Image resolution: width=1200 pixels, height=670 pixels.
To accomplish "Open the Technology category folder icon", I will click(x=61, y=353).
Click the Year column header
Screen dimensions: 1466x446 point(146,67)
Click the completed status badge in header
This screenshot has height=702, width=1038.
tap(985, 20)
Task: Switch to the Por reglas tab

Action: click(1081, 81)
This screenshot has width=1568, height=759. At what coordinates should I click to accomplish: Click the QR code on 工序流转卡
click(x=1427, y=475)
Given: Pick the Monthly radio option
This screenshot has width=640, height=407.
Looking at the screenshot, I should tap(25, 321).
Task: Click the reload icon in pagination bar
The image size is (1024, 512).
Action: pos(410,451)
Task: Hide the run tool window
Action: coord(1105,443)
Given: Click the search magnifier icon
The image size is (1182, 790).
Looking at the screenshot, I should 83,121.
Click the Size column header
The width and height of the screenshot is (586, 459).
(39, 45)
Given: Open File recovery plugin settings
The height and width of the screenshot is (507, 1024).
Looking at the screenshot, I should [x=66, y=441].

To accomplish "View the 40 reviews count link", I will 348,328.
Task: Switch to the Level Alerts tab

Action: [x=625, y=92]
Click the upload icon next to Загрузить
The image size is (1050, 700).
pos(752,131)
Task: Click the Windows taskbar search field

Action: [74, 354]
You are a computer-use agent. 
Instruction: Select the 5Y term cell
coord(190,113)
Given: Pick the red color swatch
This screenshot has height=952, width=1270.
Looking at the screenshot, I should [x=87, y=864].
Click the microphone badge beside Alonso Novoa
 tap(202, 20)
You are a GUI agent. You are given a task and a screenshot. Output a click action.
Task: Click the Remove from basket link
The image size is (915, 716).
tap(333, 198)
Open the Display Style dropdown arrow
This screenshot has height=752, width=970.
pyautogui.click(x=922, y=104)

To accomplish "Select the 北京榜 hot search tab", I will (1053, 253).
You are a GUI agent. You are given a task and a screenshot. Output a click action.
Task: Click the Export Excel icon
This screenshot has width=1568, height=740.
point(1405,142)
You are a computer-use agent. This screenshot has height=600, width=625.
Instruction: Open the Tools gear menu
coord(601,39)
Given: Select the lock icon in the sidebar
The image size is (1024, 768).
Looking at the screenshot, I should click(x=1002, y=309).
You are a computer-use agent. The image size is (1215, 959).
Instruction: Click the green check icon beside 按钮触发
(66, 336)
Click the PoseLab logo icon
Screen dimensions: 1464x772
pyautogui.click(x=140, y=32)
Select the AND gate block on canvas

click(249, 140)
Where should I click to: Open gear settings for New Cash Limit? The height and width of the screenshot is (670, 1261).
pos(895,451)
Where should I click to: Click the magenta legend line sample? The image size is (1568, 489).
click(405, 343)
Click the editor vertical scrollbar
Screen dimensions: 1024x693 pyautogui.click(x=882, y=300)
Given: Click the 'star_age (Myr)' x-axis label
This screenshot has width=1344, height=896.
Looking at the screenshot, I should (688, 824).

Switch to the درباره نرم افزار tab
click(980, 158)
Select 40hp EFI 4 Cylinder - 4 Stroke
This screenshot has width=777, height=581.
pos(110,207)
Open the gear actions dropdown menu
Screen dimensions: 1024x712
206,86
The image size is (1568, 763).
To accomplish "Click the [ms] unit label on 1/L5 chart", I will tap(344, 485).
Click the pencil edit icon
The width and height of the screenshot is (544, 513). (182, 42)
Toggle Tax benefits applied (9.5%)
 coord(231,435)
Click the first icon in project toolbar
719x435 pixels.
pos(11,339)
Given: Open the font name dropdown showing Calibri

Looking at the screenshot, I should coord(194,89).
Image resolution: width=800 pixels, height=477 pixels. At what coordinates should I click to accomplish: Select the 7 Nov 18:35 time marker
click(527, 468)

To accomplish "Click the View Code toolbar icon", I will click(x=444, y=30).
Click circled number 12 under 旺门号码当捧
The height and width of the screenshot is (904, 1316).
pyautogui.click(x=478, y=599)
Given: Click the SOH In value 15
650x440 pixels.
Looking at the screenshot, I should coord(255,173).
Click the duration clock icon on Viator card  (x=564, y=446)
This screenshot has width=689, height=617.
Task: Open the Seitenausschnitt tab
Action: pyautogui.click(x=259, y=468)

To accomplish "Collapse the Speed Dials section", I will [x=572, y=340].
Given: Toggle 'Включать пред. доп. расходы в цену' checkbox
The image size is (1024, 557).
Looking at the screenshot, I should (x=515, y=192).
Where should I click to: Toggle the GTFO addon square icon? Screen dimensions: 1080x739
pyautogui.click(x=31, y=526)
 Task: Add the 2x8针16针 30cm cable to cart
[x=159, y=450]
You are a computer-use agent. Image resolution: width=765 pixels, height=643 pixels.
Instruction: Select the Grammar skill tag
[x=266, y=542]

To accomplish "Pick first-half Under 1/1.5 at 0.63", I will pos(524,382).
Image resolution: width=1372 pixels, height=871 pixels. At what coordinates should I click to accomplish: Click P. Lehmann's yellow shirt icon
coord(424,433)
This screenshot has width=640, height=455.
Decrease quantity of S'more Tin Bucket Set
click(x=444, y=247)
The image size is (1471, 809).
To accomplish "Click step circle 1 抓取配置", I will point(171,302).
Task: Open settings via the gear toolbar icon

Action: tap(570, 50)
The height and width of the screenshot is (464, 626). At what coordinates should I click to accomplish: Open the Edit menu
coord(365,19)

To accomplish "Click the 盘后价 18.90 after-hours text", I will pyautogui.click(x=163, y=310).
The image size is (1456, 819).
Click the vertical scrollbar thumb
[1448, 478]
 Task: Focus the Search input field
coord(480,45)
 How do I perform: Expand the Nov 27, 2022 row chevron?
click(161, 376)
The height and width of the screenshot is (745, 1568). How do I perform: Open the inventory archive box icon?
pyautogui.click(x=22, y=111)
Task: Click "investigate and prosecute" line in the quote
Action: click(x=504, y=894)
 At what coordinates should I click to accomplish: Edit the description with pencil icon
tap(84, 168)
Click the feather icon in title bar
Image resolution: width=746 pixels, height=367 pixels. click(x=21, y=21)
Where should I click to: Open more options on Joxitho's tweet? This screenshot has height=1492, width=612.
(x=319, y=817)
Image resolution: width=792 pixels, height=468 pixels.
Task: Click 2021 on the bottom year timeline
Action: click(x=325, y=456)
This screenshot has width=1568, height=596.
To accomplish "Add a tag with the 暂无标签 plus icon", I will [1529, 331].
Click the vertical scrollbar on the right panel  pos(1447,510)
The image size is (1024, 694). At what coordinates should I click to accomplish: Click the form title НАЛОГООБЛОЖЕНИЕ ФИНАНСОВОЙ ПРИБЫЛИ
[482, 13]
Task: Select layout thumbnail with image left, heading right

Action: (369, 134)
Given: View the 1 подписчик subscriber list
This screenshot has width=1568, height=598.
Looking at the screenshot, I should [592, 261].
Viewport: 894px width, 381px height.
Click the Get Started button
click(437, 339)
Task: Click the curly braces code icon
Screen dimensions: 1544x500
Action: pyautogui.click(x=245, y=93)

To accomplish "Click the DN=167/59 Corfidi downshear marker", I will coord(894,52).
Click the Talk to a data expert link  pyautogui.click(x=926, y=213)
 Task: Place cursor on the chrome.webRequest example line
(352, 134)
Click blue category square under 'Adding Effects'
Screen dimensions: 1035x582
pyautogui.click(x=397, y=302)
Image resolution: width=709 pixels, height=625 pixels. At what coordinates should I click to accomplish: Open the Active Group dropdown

*-*-*

• _TASK OBJECTIVE_: Transcribe, word for word, every line from the one containing "This screenshot has width=1568, height=598." through the final line of the entries, and nothing else.

• _RESULT OF THE EXERCISE_:
This screenshot has width=1568, height=598.
Looking at the screenshot, I should [592, 261].
Viewport: 894px width, 381px height.
Click the Get Started button
click(437, 339)
Task: Click the curly braces code icon
Screen dimensions: 1544x500
Action: pyautogui.click(x=245, y=93)

To accomplish "Click the DN=167/59 Corfidi downshear marker", I will coord(894,52).
Click the Talk to a data expert link  pyautogui.click(x=926, y=213)
 Task: Place cursor on the chrome.webRequest example line
(352, 134)
Click blue category square under 'Adding Effects'
Screen dimensions: 1035x582
pyautogui.click(x=397, y=302)
Image resolution: width=709 pixels, height=625 pixels. At what coordinates should I click to accomplish: Open the Active Group dropdown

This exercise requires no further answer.